Perspectives d’avenir

D’ores et déjà, les perspectives d’avenir s’annoncent prometteuses. La Fondation de Banff a approuvé l’application et décidé de la télécharger sur son site Internet. « La société internationale de transplantation incite également à son usage pour améliorer le diagnostic, se réjouit le Pr Loupy. Les sociétés savantes américaines, européennes et internationales ont approuvé notre travail. »

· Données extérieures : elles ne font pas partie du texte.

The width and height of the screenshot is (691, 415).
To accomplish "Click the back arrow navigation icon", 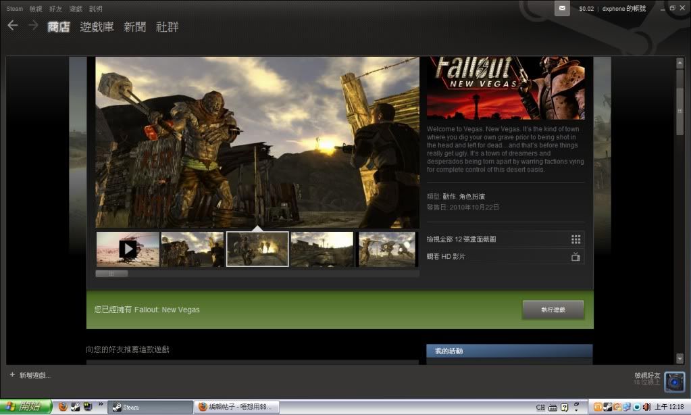I will pyautogui.click(x=12, y=26).
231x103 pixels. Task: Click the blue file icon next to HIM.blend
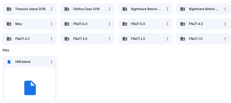point(9,62)
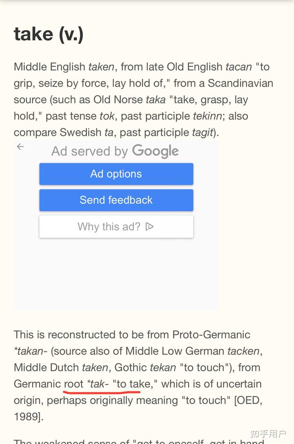Click the Middle Low German word "tacken"
This screenshot has width=294, height=444.
243,351
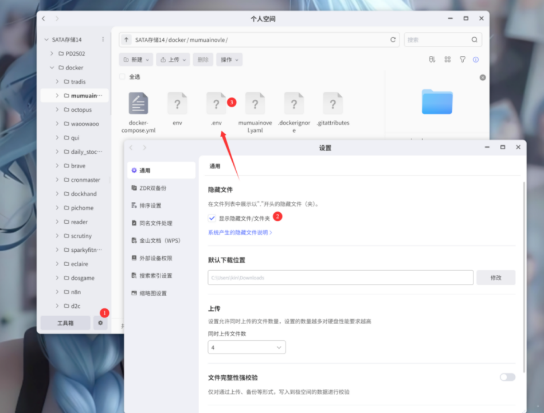This screenshot has height=413, width=544.
Task: Toggle the info details panel icon
Action: 476,60
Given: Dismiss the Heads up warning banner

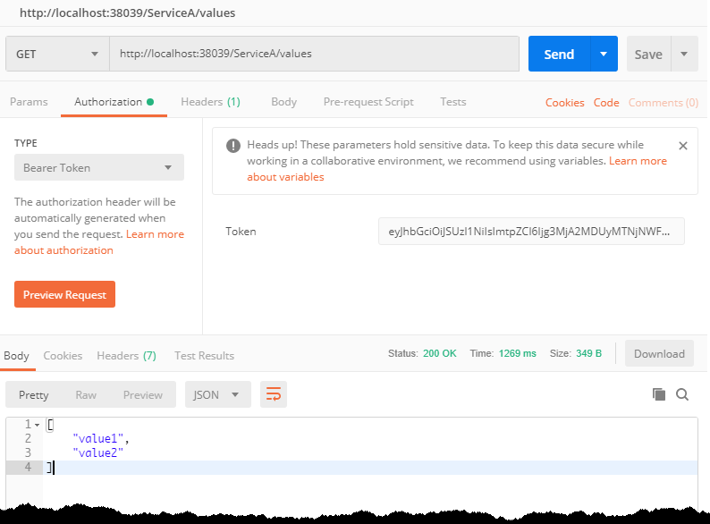Looking at the screenshot, I should pos(683,145).
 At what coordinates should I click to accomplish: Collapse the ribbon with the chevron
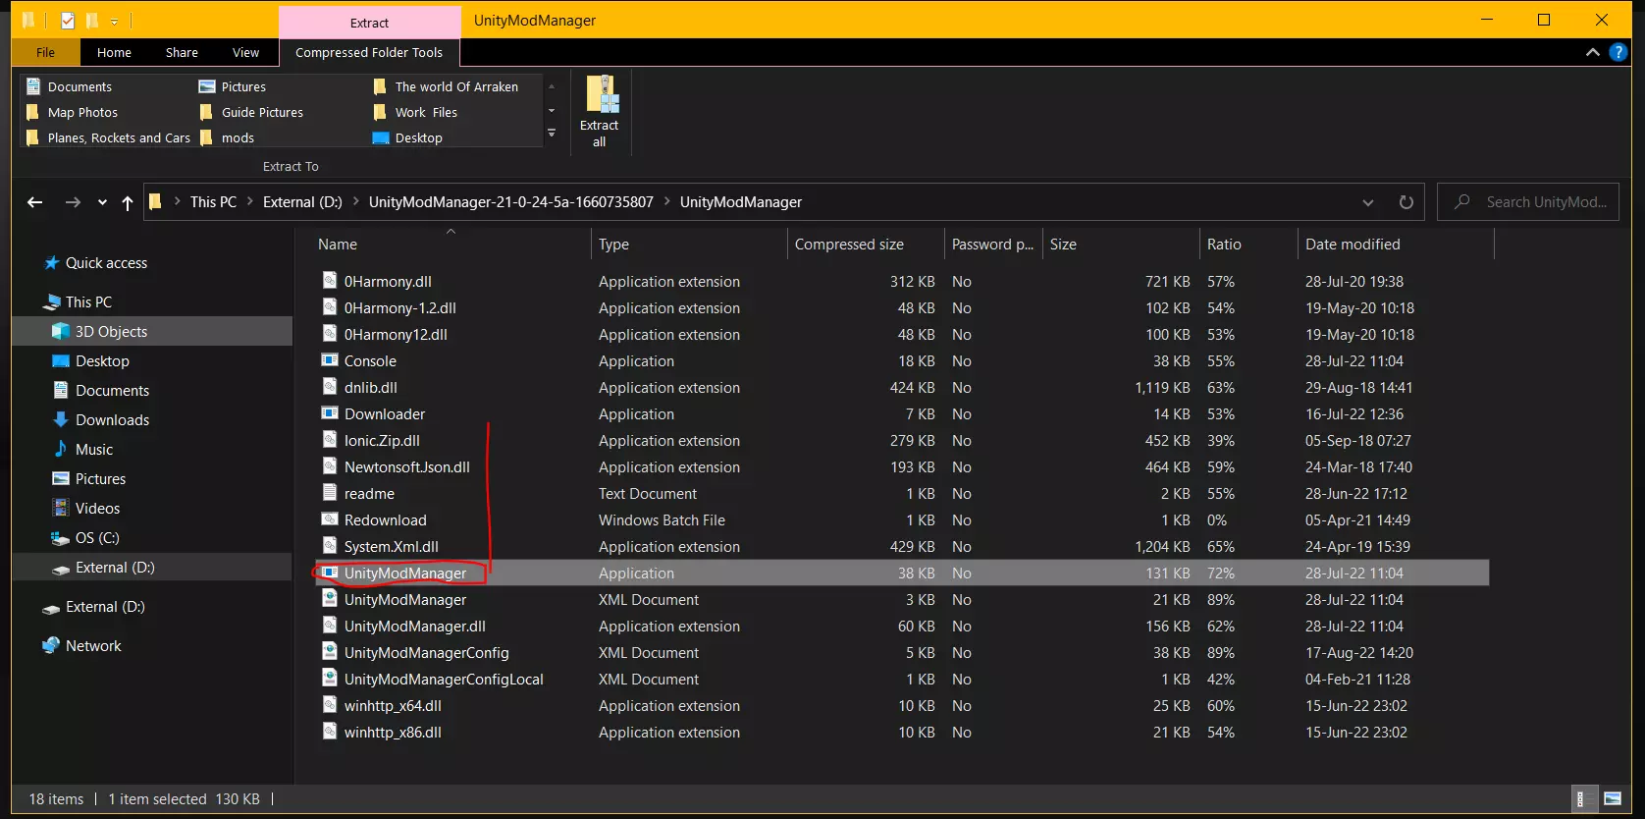pyautogui.click(x=1592, y=52)
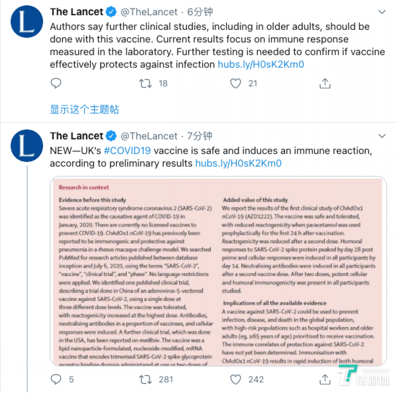
Task: Reply to the older adults clinical studies tweet
Action: [56, 83]
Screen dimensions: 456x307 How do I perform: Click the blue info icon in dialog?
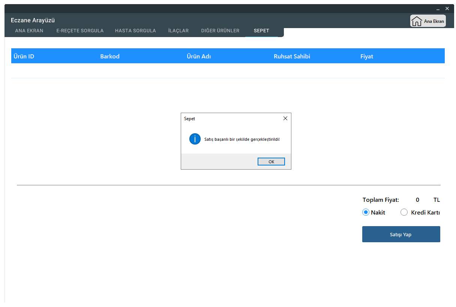(195, 139)
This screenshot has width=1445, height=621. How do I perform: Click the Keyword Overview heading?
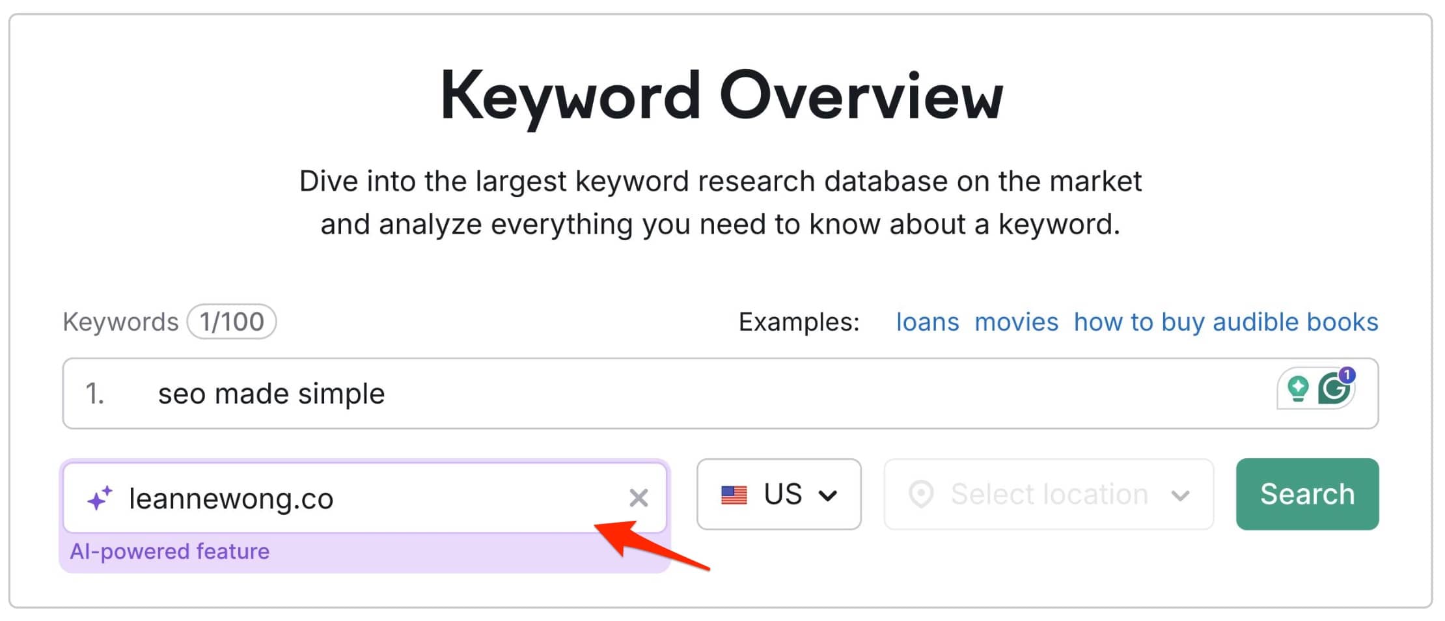point(721,94)
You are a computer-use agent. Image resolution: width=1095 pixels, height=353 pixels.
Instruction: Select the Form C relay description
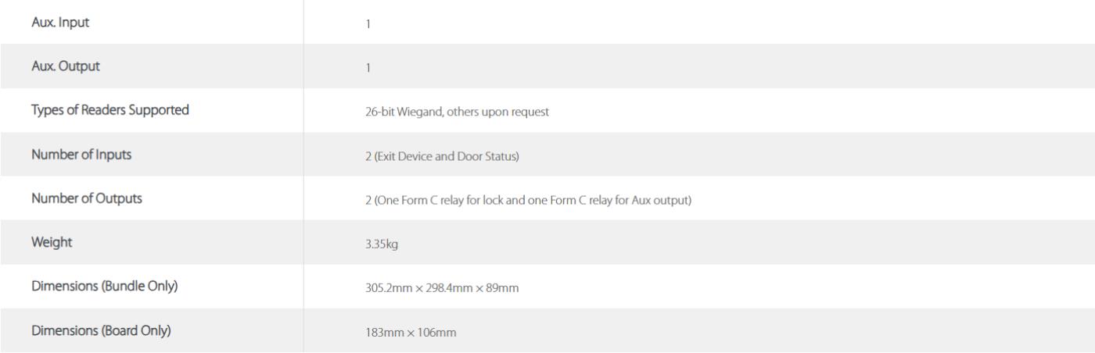[522, 199]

Une des raisons de cette réussite : « L’équipe de recherche a prouvé que le concept et la problématique de diagnostic de précision est extrapolable dans d’autres spécialités, comme par exemple l’oncologie ou la cardiologie », note le Dr Divard. A l’Institut de transplantation de Paris, plusieurs projets sont d’ailleurs en cours pour mieux comprendre les rejets de greffe de rein, de cœur, de foie ou de poumon. Enfin, ces chercheurs étudient « la possibilité d’utiliser l’algorithme de Banff dans les essais cliniques pour standardiser le diagnostic du rejet dans les études de nouveaux médicaments », conclut le Dr Valentin Goutaudier.